• **WORK TO BE COMPLETED**
Please decide whether each of the following statements agrees with the text on popular culture, answering yes or no and quoting the words of the text that decide it. 1. The 'kolaveri song' has become a case study in B-Schools as an instance of viral marketing. 2. The post-structuralist world is marked by permanent and consistent theories and ideologies. 3. The Santhosh Pandit film is a Tamil film.

• **DOCUMENT SEGMENT**
^^^^

The moral policing actions of the mob-moralists erupting across the length and breadth of our country could also be seen as the manipulation of the psychological bend of humans that turns into orchestrated social actions. It is the same spirit that superimposes the frenzied propagation of vicarious media entertainment and the sadistic pleasures derived from the plight of the victims who have been surreptitiously harassed in many a social sphere. This kind of celebration of mob psychology is also a recurrent feature of stage shows, reality shows, social networking and instantaneous appreciation of art or literature. An examination of the popular culture reveals that the entertainment industry controls structures of knowledge, values, and power, and consequently, collective identities of social groups are largely shaped by the popular visual culture manifested in, and propagated through, the visual media. Hence the mutual influence exercised by literature and culture cannot be understood if we ignore the diverse ways in which people become acculturated with the sensationalism recreated by virtual reality
The modes of thinking and the styles of action in the post-structuralist world are characterised by the absence of permanence and consistency with regard to theories and ideologies. In fact, the forces that influence them are the drifting elements and passing phenomena of the virtual world. The young minds are receptive to the drifting images projected by the virtual world that offer no permanence but vicarious entertainment that can occasionally supplement their perception of success. Hence any drifting artefact letting out some mirage of novelty attracts attention and appreciation. The sweeping popularity of the ‘kolaveri song’ in Tamil and the (in) famous Santhosh Pandit Malayalam film that frenzied the crowds amply prove this point. The former has already hit the B-Schools as a fit subject of case study exemplifying ‘viral marketing’ whereas the latter with all its crudeness has become ‘infamously popular’ with the youngsters thronging cinemas to give vent to their base instincts and get pleasure out of it.

^^^^

• **PROVIDED RECORDS**
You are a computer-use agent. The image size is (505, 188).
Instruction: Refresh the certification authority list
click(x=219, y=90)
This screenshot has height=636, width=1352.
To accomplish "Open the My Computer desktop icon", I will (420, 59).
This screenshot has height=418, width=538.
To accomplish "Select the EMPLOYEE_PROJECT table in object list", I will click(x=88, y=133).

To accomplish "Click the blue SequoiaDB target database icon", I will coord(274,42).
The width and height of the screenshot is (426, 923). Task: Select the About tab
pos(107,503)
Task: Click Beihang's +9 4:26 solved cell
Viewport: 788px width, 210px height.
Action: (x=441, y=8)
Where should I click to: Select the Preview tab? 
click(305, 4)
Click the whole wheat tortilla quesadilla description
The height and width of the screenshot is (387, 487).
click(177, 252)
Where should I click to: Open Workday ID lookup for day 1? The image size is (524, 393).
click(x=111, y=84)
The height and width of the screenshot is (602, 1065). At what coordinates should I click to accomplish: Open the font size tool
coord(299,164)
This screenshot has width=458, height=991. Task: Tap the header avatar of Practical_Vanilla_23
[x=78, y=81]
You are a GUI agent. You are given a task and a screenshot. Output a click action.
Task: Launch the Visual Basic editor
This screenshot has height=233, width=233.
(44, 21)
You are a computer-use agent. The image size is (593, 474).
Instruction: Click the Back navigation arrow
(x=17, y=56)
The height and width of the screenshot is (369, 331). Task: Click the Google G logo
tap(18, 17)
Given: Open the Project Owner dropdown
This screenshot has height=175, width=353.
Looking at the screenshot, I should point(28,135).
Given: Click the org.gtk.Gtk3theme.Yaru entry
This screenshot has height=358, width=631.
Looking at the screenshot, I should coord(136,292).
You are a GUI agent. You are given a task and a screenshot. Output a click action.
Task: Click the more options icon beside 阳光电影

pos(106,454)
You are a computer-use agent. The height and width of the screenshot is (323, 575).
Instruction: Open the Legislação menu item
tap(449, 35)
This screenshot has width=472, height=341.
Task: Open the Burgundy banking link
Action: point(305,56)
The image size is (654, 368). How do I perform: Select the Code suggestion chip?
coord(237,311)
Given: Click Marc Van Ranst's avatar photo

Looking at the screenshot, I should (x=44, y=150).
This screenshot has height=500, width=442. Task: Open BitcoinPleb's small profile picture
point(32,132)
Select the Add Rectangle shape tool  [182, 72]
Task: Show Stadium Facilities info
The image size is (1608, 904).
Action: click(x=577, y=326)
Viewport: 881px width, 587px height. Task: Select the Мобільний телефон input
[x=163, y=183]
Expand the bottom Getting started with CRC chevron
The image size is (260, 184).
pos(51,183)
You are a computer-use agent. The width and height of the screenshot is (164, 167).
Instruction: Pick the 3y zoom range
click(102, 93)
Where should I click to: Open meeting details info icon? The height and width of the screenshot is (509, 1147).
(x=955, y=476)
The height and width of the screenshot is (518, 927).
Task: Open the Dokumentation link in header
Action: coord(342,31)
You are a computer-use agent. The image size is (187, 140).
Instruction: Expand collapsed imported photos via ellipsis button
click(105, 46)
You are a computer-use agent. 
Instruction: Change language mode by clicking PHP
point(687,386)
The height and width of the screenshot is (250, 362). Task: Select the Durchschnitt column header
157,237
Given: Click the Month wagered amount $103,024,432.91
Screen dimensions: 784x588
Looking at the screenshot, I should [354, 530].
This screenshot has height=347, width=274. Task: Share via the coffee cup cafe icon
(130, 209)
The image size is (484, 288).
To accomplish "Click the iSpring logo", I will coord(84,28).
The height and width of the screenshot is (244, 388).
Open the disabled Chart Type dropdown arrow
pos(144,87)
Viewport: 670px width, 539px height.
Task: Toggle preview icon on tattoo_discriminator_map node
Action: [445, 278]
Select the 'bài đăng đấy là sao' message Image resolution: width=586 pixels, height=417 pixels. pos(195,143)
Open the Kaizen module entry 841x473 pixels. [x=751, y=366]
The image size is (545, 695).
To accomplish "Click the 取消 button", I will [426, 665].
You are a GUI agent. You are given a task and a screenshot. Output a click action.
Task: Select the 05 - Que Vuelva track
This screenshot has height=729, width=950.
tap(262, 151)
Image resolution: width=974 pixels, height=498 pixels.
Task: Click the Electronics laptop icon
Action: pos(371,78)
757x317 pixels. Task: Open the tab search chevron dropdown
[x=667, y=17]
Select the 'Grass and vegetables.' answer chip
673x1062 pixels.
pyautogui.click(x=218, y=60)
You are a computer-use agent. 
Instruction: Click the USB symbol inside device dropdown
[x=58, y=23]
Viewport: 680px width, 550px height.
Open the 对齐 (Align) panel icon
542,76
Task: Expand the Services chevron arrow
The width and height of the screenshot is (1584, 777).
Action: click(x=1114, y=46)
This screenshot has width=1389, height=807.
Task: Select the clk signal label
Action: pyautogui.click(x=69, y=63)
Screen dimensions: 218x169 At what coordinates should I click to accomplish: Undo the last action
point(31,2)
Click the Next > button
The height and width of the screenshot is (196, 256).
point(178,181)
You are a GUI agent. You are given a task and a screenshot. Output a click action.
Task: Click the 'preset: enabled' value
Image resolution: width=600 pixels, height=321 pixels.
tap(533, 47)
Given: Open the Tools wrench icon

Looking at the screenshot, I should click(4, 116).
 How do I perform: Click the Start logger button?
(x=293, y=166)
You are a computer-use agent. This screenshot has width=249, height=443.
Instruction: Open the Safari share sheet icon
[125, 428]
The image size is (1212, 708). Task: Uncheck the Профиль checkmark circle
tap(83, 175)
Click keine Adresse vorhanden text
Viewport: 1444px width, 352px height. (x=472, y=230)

^^^^

• **EXERCISE RESULT**
1. Yes: "The former has already hit the B-Schools as a fit subject of case study exemplifying ‘viral marketing’"
2. No: "characterised by the absence of permanence and consistency with regard to theories and ideologies"
3. No: "the (in) famous Santhosh Pandit Malayalam film"